■ **STORED DATA**:

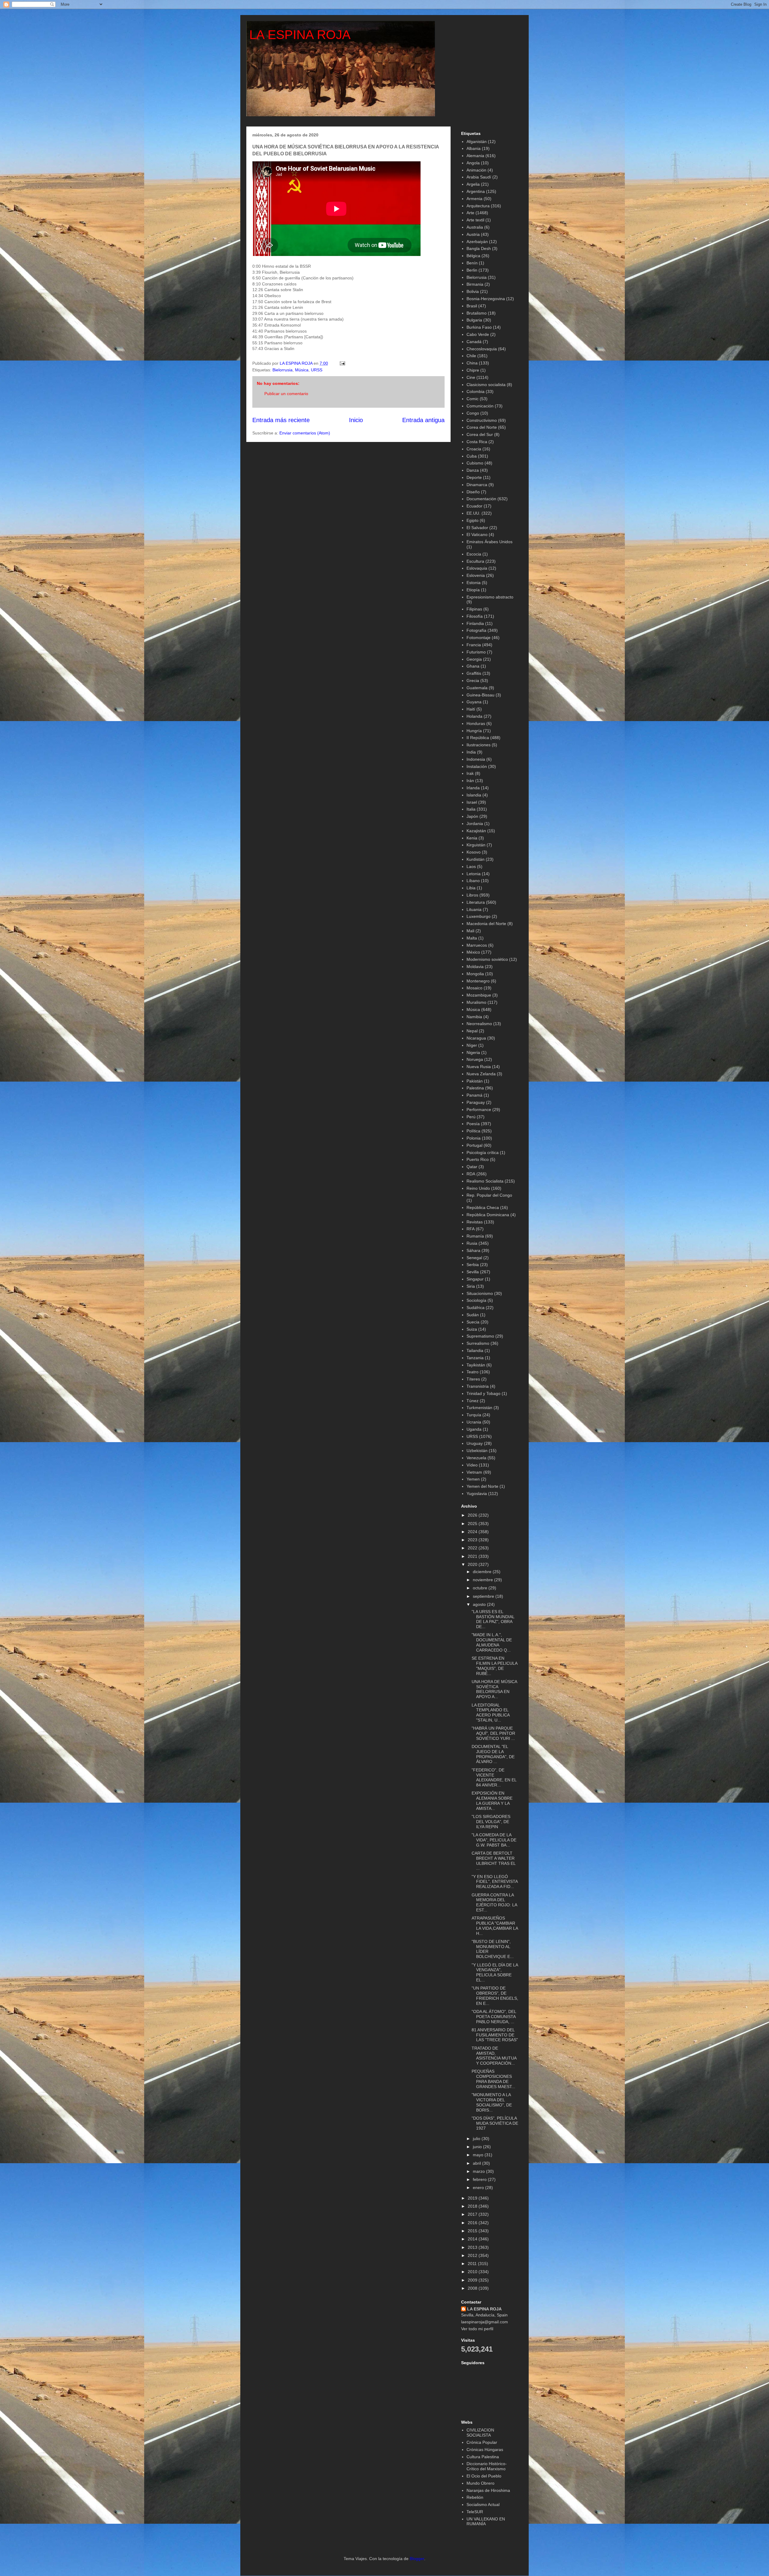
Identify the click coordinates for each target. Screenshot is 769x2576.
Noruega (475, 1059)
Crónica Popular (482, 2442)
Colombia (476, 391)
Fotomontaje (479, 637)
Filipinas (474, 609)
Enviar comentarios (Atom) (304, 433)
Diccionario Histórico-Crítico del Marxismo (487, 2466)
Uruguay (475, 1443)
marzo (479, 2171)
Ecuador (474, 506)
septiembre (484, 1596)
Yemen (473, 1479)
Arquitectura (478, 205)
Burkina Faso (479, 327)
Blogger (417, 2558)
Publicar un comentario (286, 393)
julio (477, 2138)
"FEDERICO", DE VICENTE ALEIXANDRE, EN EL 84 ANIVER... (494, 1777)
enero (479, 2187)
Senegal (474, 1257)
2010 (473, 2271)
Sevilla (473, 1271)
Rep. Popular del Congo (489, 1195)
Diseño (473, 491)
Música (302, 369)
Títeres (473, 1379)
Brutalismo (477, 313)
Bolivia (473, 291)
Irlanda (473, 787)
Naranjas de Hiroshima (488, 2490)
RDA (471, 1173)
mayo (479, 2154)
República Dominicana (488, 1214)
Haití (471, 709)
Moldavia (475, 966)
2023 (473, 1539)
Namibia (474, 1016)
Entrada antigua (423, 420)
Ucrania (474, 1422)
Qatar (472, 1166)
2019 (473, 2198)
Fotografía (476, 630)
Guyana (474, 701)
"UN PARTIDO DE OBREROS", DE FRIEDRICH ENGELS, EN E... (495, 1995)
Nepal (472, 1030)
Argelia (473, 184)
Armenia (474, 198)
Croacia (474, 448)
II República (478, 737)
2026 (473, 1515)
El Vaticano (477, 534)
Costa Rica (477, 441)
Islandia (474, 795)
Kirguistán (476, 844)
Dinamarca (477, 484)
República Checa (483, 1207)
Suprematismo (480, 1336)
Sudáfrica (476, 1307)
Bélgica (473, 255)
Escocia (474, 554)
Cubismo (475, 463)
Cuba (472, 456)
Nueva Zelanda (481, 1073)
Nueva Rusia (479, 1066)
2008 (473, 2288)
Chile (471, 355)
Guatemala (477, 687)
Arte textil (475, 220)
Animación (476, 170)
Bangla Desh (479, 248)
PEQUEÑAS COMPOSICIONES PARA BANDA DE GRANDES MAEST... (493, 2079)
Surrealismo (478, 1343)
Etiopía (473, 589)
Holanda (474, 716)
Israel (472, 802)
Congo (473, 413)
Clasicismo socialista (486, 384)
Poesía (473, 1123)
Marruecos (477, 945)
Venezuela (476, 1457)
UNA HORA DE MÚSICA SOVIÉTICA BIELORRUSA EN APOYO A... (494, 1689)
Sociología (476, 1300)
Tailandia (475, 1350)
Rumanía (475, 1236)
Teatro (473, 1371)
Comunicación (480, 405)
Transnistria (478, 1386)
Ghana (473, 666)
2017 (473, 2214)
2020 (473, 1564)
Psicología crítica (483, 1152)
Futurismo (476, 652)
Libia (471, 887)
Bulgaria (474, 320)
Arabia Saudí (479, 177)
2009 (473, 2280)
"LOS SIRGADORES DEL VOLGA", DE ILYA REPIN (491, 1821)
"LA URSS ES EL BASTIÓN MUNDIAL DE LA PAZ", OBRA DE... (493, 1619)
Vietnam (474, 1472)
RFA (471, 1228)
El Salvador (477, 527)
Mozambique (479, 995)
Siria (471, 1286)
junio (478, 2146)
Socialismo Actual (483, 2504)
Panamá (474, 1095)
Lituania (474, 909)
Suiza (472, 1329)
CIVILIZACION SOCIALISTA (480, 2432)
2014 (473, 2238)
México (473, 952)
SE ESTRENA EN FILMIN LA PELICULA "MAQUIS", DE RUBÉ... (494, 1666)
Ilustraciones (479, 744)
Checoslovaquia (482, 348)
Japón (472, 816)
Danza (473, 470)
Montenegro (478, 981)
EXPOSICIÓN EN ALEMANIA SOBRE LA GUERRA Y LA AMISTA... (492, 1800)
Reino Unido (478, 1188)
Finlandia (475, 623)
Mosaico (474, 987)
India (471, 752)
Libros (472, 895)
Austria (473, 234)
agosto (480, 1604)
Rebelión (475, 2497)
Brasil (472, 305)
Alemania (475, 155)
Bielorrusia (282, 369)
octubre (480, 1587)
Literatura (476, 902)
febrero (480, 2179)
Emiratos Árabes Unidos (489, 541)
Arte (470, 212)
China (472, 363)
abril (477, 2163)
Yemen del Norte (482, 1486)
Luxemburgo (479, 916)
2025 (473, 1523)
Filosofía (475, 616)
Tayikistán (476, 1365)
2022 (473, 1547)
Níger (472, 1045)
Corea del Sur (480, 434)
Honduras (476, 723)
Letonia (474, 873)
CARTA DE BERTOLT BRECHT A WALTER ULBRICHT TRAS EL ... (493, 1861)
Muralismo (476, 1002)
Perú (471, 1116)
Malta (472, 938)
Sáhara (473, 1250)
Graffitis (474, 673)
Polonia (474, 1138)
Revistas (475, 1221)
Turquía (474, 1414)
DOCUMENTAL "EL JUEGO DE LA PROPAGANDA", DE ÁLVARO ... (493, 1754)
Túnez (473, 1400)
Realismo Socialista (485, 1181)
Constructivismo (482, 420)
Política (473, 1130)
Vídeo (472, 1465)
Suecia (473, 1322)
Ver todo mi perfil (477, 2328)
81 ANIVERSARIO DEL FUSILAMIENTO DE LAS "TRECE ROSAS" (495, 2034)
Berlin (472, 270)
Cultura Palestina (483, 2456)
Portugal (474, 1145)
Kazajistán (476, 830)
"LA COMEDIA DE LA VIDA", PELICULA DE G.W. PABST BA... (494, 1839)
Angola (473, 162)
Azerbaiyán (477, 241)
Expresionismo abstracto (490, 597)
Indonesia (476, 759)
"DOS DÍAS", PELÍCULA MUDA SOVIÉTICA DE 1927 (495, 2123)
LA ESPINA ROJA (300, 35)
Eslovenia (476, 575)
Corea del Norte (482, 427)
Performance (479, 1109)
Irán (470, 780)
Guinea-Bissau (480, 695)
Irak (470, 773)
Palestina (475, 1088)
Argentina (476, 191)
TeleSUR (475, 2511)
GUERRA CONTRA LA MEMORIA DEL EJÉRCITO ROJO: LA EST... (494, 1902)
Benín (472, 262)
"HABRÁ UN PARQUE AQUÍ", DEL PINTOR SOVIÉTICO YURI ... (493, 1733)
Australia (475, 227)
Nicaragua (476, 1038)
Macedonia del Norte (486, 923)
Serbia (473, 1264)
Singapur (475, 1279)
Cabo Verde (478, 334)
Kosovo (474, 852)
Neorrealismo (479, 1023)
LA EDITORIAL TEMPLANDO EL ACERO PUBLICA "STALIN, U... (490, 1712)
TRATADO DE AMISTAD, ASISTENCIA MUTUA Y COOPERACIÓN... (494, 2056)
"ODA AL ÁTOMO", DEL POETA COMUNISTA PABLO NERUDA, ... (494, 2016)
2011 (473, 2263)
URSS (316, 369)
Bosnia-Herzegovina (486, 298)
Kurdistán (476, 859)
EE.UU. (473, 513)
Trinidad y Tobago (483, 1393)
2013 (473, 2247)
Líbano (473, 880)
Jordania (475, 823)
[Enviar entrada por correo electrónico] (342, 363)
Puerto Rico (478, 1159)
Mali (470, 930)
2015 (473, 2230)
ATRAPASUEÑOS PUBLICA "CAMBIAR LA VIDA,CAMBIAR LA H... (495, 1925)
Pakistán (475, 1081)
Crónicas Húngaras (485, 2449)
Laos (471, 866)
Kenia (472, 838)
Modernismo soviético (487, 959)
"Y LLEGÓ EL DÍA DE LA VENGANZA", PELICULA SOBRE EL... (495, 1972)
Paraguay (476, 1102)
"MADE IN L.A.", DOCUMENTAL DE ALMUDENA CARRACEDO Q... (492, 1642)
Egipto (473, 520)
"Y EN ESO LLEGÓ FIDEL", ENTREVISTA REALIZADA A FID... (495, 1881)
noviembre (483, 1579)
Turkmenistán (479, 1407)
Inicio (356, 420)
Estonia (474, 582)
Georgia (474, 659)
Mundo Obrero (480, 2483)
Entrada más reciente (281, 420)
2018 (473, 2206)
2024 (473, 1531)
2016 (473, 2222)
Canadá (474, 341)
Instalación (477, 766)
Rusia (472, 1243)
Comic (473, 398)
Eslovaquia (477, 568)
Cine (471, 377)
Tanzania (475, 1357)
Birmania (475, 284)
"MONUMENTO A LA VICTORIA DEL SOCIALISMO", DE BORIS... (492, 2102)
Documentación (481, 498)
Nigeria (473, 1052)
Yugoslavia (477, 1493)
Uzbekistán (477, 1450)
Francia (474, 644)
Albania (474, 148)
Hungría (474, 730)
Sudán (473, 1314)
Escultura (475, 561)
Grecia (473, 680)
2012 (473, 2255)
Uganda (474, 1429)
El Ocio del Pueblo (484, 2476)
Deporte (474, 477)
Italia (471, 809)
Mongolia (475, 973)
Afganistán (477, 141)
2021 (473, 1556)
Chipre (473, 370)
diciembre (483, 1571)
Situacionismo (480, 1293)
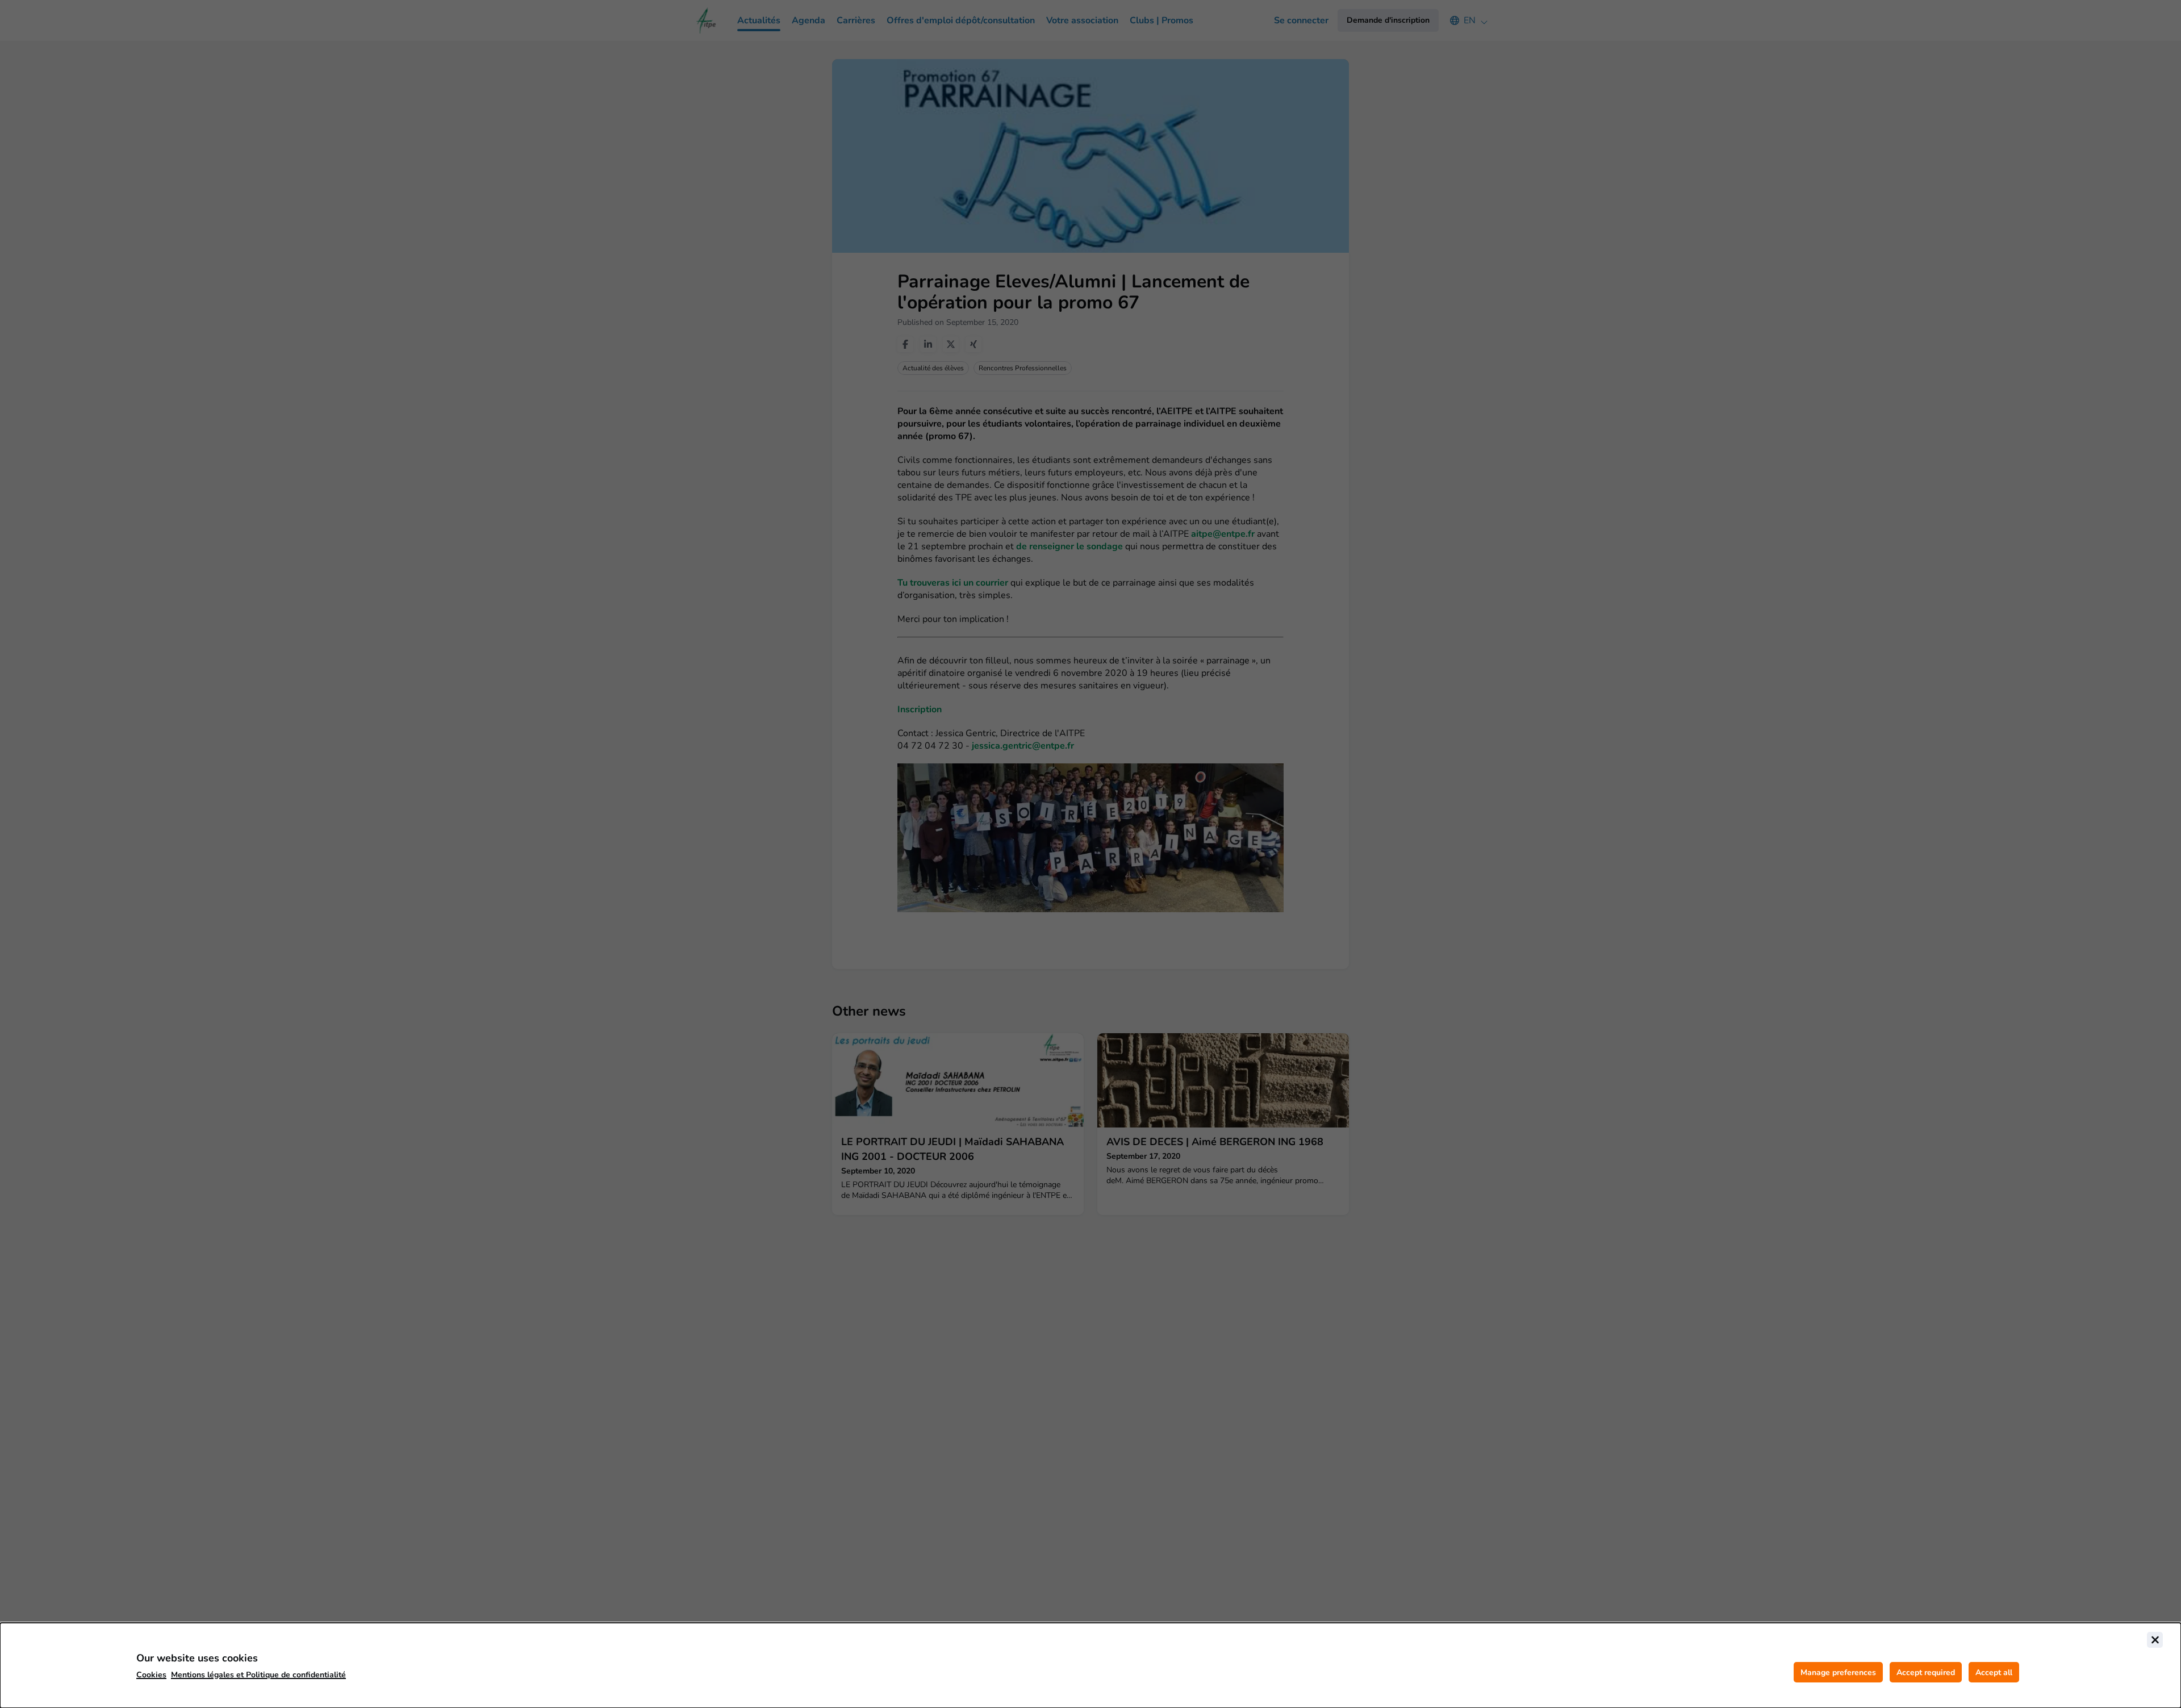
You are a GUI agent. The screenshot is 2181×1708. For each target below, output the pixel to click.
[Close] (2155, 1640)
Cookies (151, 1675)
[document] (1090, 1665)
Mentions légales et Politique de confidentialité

■ **REQUIRED ACTION**: Print, from the entries above, the line with "Qatar (472, 1166)", the line with "El Vaticano (477, 534)" and all lines between them, exactly and with nothing else.

■ **EXPECTED ANSWER**:
Qatar (472, 1166)
2019 (473, 2198)
Fotografía (476, 630)
Guyana (474, 701)
"UN PARTIDO DE OBREROS", DE FRIEDRICH ENGELS, EN E... (495, 1995)
Nepal (472, 1030)
Argelia (473, 184)
Armenia (474, 198)
Croacia (474, 448)
II República (478, 737)
2026 (473, 1515)
El Vaticano (477, 534)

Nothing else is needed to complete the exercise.